• **SHORT PROBLEM**: Copy out the lines below unchanged, starting with the line that contains "You are a computer-use agent. The height" and going on through the line that contains "Image resolution: width=850", with both of those lines included.

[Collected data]
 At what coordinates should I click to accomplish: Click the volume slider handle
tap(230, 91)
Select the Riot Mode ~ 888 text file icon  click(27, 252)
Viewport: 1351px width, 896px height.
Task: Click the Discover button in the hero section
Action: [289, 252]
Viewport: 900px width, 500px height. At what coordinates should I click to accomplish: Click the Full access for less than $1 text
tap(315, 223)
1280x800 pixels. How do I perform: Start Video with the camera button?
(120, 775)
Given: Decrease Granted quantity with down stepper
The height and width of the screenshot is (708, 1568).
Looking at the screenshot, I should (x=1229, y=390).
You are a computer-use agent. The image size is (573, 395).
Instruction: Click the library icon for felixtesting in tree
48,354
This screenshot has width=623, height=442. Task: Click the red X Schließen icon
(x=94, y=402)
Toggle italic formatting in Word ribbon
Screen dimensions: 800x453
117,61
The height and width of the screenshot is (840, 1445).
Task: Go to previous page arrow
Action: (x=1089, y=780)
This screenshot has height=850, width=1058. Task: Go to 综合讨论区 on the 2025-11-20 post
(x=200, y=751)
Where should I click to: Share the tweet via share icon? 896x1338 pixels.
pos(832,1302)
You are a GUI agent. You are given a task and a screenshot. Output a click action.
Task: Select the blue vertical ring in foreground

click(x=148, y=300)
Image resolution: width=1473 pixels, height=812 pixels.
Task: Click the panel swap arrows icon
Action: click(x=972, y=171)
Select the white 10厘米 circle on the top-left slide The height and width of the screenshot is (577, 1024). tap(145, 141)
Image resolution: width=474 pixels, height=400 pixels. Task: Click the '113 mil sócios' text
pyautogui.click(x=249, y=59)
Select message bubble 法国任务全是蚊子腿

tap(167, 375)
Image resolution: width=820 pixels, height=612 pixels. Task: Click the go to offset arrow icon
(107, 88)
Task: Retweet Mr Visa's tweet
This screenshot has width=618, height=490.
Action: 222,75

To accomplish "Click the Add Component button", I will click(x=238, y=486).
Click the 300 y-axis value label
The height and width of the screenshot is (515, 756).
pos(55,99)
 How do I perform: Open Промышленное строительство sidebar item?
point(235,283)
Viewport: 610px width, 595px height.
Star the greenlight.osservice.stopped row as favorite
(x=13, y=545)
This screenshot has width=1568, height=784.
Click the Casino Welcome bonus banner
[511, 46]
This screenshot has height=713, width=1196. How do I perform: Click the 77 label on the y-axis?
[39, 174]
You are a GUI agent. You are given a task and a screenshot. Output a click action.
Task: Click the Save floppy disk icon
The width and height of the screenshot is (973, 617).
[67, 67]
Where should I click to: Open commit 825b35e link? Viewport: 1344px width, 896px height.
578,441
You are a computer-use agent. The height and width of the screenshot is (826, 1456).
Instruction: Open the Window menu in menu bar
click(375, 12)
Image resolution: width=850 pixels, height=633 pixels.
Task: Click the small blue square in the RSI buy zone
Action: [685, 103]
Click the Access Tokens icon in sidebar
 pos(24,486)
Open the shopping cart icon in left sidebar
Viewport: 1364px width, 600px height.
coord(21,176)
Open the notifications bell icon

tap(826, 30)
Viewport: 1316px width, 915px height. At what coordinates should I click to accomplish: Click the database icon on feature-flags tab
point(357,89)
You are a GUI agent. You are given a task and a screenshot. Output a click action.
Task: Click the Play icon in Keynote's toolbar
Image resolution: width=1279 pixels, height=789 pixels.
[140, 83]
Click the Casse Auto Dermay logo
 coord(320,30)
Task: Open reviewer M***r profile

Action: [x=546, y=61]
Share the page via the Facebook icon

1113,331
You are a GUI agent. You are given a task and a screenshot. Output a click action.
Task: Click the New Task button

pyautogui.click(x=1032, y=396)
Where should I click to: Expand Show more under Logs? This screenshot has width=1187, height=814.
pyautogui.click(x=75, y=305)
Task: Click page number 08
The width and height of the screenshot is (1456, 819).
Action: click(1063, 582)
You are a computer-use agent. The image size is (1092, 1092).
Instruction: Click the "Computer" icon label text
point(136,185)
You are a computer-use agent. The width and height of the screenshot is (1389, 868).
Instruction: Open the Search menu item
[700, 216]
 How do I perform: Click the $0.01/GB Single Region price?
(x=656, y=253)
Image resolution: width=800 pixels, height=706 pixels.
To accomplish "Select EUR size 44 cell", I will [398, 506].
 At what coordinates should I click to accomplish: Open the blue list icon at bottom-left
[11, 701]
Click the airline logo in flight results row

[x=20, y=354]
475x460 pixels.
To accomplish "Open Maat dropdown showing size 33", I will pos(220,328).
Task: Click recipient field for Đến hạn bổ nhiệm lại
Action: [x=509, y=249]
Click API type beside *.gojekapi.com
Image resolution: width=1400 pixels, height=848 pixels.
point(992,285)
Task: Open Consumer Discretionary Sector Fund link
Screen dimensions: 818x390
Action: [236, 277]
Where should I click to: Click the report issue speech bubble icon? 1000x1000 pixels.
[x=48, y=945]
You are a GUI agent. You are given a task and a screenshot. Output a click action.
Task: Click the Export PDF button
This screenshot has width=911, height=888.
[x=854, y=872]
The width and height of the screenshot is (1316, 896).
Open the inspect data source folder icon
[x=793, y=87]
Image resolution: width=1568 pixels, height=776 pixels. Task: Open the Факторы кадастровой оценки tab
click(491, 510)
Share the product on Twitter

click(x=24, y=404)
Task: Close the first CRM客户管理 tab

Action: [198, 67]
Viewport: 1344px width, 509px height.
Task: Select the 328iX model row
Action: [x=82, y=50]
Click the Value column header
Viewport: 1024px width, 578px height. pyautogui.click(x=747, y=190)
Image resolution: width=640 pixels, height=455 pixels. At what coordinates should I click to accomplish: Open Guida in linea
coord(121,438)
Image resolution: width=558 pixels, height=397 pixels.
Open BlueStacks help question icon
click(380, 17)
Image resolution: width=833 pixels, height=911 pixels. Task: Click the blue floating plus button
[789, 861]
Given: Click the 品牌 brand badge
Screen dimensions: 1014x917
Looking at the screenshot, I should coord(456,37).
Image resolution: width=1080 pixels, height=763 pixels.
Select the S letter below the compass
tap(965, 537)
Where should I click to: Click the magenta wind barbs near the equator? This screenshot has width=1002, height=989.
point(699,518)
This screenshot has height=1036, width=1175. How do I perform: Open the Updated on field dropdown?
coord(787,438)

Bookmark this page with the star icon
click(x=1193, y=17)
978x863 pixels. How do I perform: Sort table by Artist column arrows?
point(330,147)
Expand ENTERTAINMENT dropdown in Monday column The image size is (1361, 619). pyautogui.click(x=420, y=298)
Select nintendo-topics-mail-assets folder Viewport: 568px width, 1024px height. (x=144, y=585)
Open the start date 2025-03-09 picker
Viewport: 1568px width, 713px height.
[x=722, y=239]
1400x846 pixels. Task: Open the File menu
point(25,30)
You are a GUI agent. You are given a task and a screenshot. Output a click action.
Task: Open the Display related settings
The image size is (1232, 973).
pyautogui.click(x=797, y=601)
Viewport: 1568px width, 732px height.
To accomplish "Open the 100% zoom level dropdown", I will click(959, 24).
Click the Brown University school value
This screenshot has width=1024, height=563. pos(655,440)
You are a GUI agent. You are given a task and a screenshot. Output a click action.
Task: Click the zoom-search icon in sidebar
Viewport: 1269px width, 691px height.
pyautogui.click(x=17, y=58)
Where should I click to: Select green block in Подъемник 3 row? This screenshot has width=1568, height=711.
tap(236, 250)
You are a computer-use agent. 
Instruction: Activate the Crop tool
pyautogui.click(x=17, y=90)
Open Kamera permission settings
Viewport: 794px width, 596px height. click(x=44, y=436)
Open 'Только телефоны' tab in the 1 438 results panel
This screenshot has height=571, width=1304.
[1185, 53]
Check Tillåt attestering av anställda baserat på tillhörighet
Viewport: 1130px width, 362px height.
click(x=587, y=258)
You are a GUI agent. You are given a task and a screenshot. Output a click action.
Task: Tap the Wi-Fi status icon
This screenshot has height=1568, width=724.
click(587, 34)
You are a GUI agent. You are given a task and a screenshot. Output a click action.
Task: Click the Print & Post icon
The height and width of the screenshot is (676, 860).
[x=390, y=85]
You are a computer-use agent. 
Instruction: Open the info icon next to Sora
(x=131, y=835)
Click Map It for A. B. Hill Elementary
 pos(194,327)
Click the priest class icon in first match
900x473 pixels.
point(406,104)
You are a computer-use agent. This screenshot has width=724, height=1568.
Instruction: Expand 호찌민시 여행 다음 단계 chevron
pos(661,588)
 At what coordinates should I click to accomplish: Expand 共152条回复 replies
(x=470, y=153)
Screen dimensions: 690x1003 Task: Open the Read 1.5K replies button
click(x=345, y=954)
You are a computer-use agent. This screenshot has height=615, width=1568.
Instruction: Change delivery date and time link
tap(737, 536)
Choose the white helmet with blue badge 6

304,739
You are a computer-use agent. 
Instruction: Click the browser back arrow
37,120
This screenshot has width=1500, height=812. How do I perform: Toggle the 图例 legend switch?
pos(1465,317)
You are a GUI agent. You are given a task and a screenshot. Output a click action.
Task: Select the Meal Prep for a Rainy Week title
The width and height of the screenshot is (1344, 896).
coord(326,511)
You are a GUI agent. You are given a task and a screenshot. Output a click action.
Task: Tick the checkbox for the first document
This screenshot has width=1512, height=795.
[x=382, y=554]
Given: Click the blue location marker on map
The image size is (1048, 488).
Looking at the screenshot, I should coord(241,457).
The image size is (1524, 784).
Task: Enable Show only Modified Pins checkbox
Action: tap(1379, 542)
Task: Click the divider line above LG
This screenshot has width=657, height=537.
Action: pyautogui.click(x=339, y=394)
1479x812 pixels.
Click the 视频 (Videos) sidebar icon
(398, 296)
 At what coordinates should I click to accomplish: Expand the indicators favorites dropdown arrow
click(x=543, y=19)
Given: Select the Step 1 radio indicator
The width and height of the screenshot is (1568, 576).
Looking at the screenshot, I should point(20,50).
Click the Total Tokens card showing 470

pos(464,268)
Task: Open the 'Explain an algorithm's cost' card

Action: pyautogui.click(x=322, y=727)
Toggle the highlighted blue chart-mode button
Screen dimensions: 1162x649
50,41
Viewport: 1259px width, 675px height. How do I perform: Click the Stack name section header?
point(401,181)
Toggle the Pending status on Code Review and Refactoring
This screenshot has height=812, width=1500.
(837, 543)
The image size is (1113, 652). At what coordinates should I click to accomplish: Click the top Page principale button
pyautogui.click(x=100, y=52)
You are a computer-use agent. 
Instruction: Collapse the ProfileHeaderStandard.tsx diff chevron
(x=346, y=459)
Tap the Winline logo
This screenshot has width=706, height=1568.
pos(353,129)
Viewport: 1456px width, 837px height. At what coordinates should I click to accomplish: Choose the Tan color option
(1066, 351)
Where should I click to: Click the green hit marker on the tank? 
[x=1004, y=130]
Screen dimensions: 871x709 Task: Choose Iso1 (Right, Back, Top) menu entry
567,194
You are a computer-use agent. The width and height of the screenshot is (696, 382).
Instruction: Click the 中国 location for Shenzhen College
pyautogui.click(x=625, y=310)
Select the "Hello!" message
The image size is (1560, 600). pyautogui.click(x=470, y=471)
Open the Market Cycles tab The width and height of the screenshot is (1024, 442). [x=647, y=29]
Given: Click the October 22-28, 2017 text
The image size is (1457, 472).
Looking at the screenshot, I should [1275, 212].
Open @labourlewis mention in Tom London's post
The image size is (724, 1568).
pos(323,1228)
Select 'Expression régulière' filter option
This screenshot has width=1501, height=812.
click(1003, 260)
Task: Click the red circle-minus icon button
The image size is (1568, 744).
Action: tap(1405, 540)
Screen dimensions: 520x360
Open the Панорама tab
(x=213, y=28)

• **FINAL RESULT**:
You are a computer-use agent. The height and width of the screenshot is (826, 1456).
Instruction: Open the Window menu in menu bar
click(375, 12)
Image resolution: width=850 pixels, height=633 pixels.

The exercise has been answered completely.